- Estratto del documento
Le risorse naturali sono diventate, nel ventunesimo secolo, il focus di una competizione crescente. Una competizione dovuta all’aumento di domanda di acqua, cibo ed energia
Giovanna D’Agostino da Sbilanciamoci 4 luglio 2016 | Sezione: Capitali, Mondo —–
Dalla seconda metà della prima decade di questo secolo c’è stato un notevole aumento degli investimenti in agricoltura, soprattutto nei paesi in via di sviluppo, investimenti alla ricerca di terre disponibili, lavoro a basso costo e un clima favorevole. Questo fenomeno è stato etichettato dai media con il termine land grabbing, letteralmente “accaparramento di terra”, questo perché sono coinvolti degli asset cruciali, quali appunto la terra e di conseguenza l’acqua, spesso in un contesto di diritti di proprietà insicuri.
Drivers e Investitori I primi dieci investitori e gli ettari acquisiti. Fonte Land Matrix, 2016.
La corsa alla terra non è un fenomeno nuovo, basti pensare all’America del Nord o ai colonialisti che hanno occupato i territori dei Maori in Nuova Zelanda o i territori dei Zulu in Sud Africa. Alcuni aspetti dell’attuale trend sono, però, differenti dal passato, come ad esempio i fattori che hanno dato origine a questa corsa, che sono una combinazione di elementi nati dalla crisi finanziaria, energetica ed alimentare, oltre che climatica. Il settore agricolo è divenuto più attrattivo in quanto, in molti luoghi, i prezzi alimentari sono alti e il prezzo della terra è basso. Peter Wahl1 sostiene che dall’ottobre del 2007 fino alla fine di marzo del 2008 il numero dei contratti al Chicago Mercantile Exchange, cioè la piazza affari più grande al mondo per il settore agricolo, è aumentato del 65%, senza che nessuna produzione reale fosse incrementata. Molti investitori dalla finanza alle industrie alimentari sono alla ricerca di investimenti sicuri come la terra, soprattutto dopo il fallimento dei mutui sub-prime in America. Nel 2007 i beni alimentari hanno superato altri beni, come il petrolio e il metallo, in termini di remunerazione nel mercato azionario (Daniel, 20092). Questa performance è dovuta, in parte, alla crescente domanda di biocarburanti e prodotti legati alla bioenergia. Dunque la terra e i prodotti alimentari, negli ultimi anni, rappresentano un nuovo investimento, con un rendimento fino al 25%.

- Dati forniti
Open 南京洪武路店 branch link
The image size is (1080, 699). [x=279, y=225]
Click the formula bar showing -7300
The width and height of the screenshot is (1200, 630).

- Istruzioni
**A)** Trascrivi dall'estratto sul land grabbing il passo che comincia con le parole "Le risorse naturali" e si chiude con "di proprietà insicuri.".
**B)** Secondo l'estratto sul land grabbing, di quanto è cresciuto il numero dei contratti al Chicago Mercantile Exchange dall'ottobre 2007 alla fine di marzo 2008?
L'elenco non ha alcun legame con l'estratto sul land grabbing.

- Risposte ai compiti
**A)**
Le risorse naturali sono diventate, nel ventunesimo secolo, il focus di una competizione crescente. Una competizione dovuta all’aumento di domanda di acqua, cibo ed energia
Giovanna D’Agostino da Sbilanciamoci 4 luglio 2016 | Sezione: Capitali, Mondo —–
Dalla seconda metà della prima decade di questo secolo c’è stato un notevole aumento degli investimenti in agricoltura, soprattutto nei paesi in via di sviluppo, investimenti alla ricerca di terre disponibili, lavoro a basso costo e un clima favorevole. Questo fenomeno è stato etichettato dai media con il termine land grabbing, letteralmente “accaparramento di terra”, questo perché sono coinvolti degli asset cruciali, quali appunto la terra e di conseguenza l’acqua, spesso in un contesto di diritti di proprietà insicuri.

**B)** Del 65%.